- _EXCERPT TO READ_
** Start **

As reported in the literatures [2427, 3035], the temperatures, drawing rates used during the drawing processes can markedly affect the thermal, tensile, drawing properties, and crystalline microstructures of the UHMWPE fiber and film specimens. As reported in our previous investigations [2427, 3033], at a fixed drawing rate, the achievable draw ratios of each UHMWPE fiber and/or film specimen was found to reach a maximum value when each specimen was drawn at a temperature near its optimum temperature. The achievable draw ratio of each fiber and/or film specimen drawn at a constant rate and a temperature near Top was referred to as the Draop, which reached another maximum value as the drawing rates approached an optimum value. The detailed drawing procedure was described elsewhere in our previous studies [2427]. In fact, the optimum drawing temperature and rate obtained for each UHMWPE specimen are 95 °C and 20 mm/min, respectively. The Dra values of the UHMWPE specimens can be further improved by using a two-stage drawing process, wherein the temperature used in the second drawing stage is higher than 95 °C. After drawing the UHMWPE fiber specimen at the optimum temperature and rate up to a draw ratio of 20, the optimum second stage drawing temperature and rate are 115 °C and 30 mm/min, respectively. By using the optimum two-stage drawing condition, the Dra values of each UHMWPE specimens can be further improved to another maximum value. to prepare the fiber specimens with relatively high draw ratios and different microstructures, the optimum drawing condition used in the one-stage and two-stage drawing process of our previous investigations [2427] was used to prepare the UHMWPE fiber specimens in this study. The fiber specimens used in the one- and two-stage drawing experiments were cut from the dried as-prepared fibers and then stretched on a Tensilon testing machine (model RTA-1T) equipped with a temperature-controlled oven at a crosshead speed of 20 mm/ min. The fiber specimens (30-mm length) were first drawn at 95 °C to a draw ratio of 3, 5, 10, and 20, respectively. The one-stage drawn fiber specimens with a DR value of 20 were then further drawn at 115 °C to the final desired ratio. Tensile properties of the as-prepared and drawn fiber specimens were determined using the Tensilon testing machine at 25 °C and a crosshead speed of 20 mm/min.

** End **

- _STORED DATA_
** Start **

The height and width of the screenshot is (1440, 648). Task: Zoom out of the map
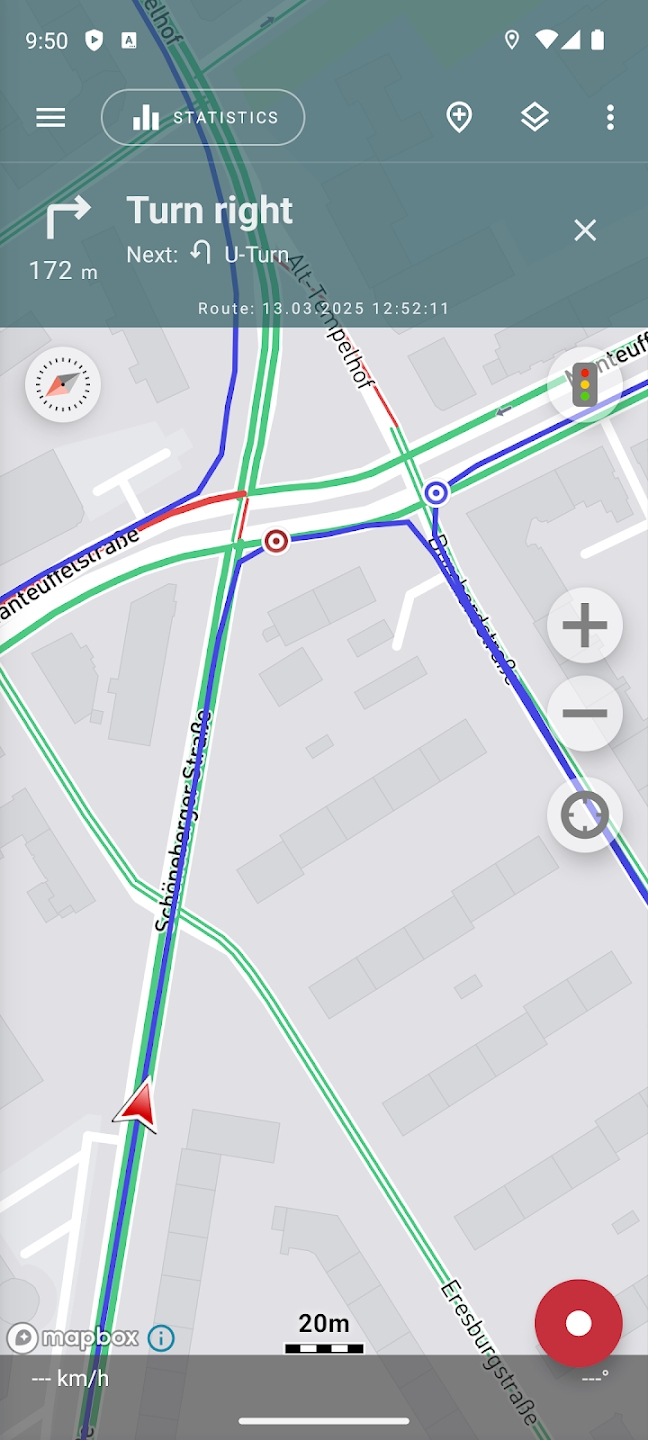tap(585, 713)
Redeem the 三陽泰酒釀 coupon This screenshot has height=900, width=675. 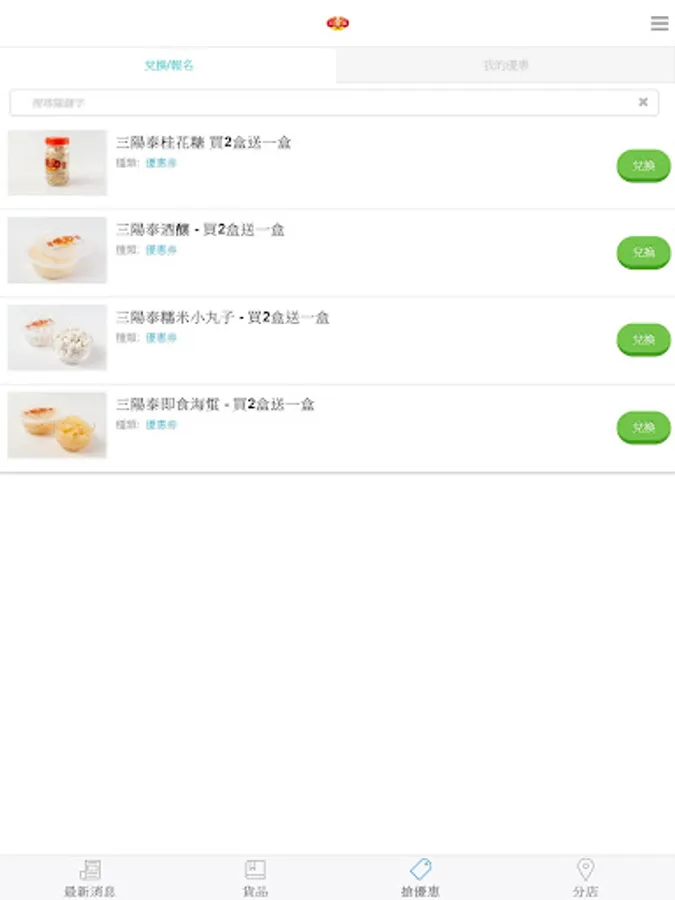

** End **

- _THE TASK_
In the UHMWPE drawing excerpt, at what temperature and crosshead speed were the tensile properties of the fiber specimens determined? The listing is not required here.

- _ANSWER TO THIS EXERCISE_
At 25 °C and a crosshead speed of 20 mm/min.